Entre lo público y lo privado


¿Qué es lo que las mujeres guardan celosamente en sus bolsas de mano -que la mayoría más bien parecen maletas-? ¿Por qué algunas evitan en lo posible ponerlas en el suelo?





No hay mujer que no porte el preciado bolso. Los hay de diferentes tamaños, formas, colores, marcas, pero, ¿qué esconden? A la mayoría de las féminas no les gusta que sean revisados, no tanto por si es de mal gusto hacerlo, sino porque invaden su privacidad y temen ser descubiertas, será que… ¿lo que hay dentro refleja su verdadera personalidad? Mucho dicen los artículos que viven al interior de un pequeño o gran bolso.




Las mujeres no son las únicas que cargan con este accesorio, los hombres también lo hacen, y no es exclusivo de una edad en particular, puede ser en otra presentación, portafolios, mochilas, morrales, pero también llevan consigo esta prenda que les permite tener mayor comodidad al facilitar el transporte de los artículos personales de un lado a otro.




Habrá quienes ansían curiosear en los bolsos ajenos y no nos referimos a los que con maldad se dedican a hurtar las cosas de los demás, sino sólo por el hecho de saber qué hay, pero otros quizás prefieran no investigar y así evitar una sorpresa, ya saben por aquello que dicta la frase “el que busca encuentra”.




Algunas personas son bastante cuidadosas y ordenadas hasta con las cosas que llevan dentro, una mochila de un estudiante podría contener muy bien acomodados los libros y cuadernos, por tamaños, otros sólo echan todo como caiga, después se convierte en un hoyo negro o en el Triángulo de las Bermudas y no encuentran nada.
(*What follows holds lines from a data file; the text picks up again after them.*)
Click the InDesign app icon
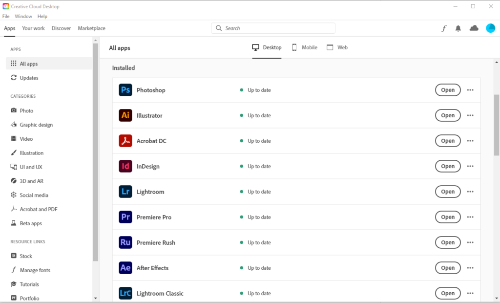Image resolution: width=500 pixels, height=303 pixels. click(125, 166)
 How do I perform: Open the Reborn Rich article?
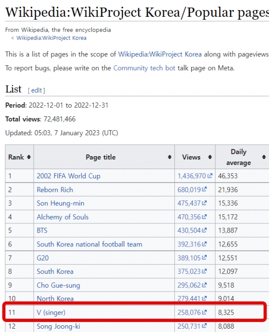(55, 190)
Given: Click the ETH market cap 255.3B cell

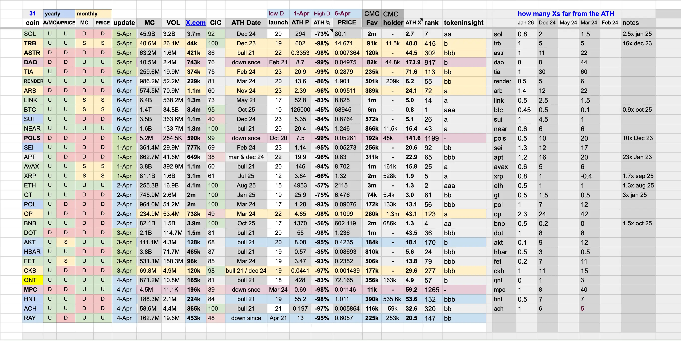Looking at the screenshot, I should 149,185.
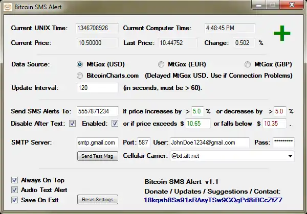Screen dimensions: 307x214
Task: Toggle the Enabled checkbox
Action: 115,124
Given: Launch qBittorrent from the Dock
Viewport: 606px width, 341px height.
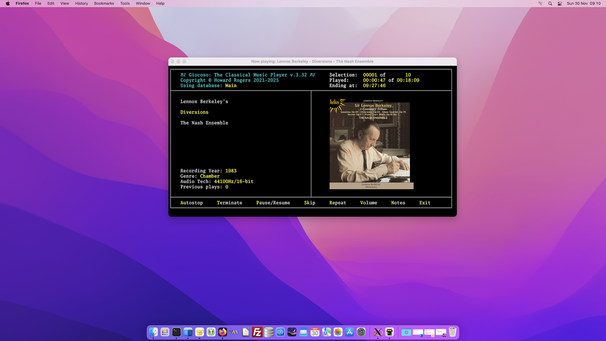Looking at the screenshot, I should tap(280, 332).
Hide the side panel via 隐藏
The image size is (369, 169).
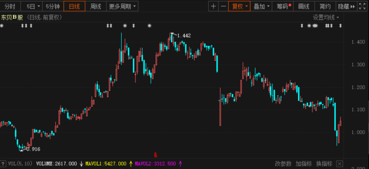coord(346,6)
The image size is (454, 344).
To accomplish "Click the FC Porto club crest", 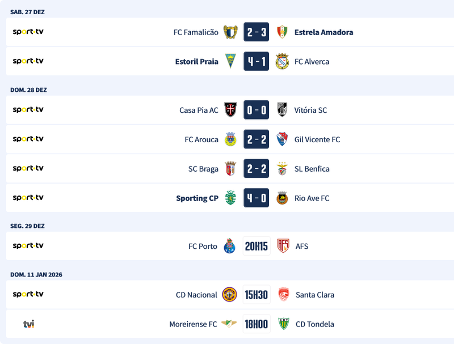I will point(230,247).
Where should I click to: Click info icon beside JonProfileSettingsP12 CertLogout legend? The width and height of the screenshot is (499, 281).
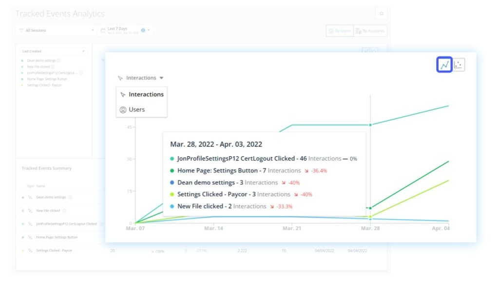pos(81,73)
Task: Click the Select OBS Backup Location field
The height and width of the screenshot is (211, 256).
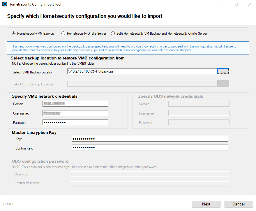Action: click(142, 84)
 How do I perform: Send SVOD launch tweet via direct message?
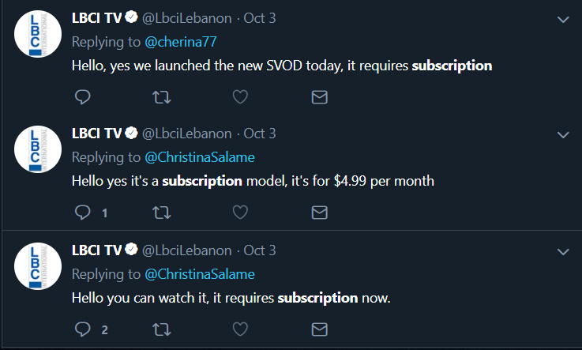[x=320, y=97]
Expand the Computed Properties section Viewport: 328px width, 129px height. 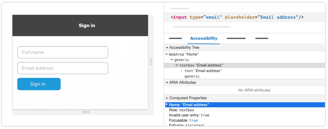[167, 98]
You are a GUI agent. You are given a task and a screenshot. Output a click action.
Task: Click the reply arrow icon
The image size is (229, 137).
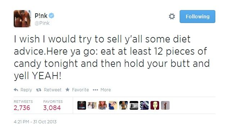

Por lo regular las que son madres, no nos dejarán mentir, suelen ser más prevenidas algunas al grado de la exageración, llevan la farmacia, medicamento básico para el malestar estomacal, el dolor de cabeza y muscular; la dulcería por si se ofrece, nunca está de más un caramelo, chicle o un chocolatito; el salón de belleza, un peine o cepillo, pasadores, espejo, por supuesto, los inseparables cosméticos; la sastrería, pequeñas tijeras portátiles que incluso se doblan, un par de hilos y una aguja, nunca se sabe cuando un botón nos va a hacer una mala jugada. Una botella de agua, una libreta y una pluma, a veces el paraguas, además de las llaves de la casa o el automóvil, la cartera -otro artículo que también guarda secretos-, y un sinfín de objetos que consideran podrían ser de gran utilidad en cualquier momento.





El contenido del interior de una bolsa varía de acuerdo al género, a la edad, a la profesión del propietario. Los elementos que eligen las personas para ser guardados y llevados en todo momento pueden ser piezas claves para reconstruir sus personalidades, y eso bien lo sabe la fotógrafa Ellie Brown, quien se dio a la tarea de revisar las bolsas de gente común y averiguar lo que llevan consigo.





No siempre la imagen exterior define quién es realmente una persona, recuerden: las apariencias engañan, el interior nos puede decir mucho más.





Brown retrató a hombres y mujeres de diversas edades, primero una foto de ellos, después una de sus pertenencias. El resultado, algunas imágenes coinciden entre la persona que vemos con los objetos que suelen llevar dentro de su bolso.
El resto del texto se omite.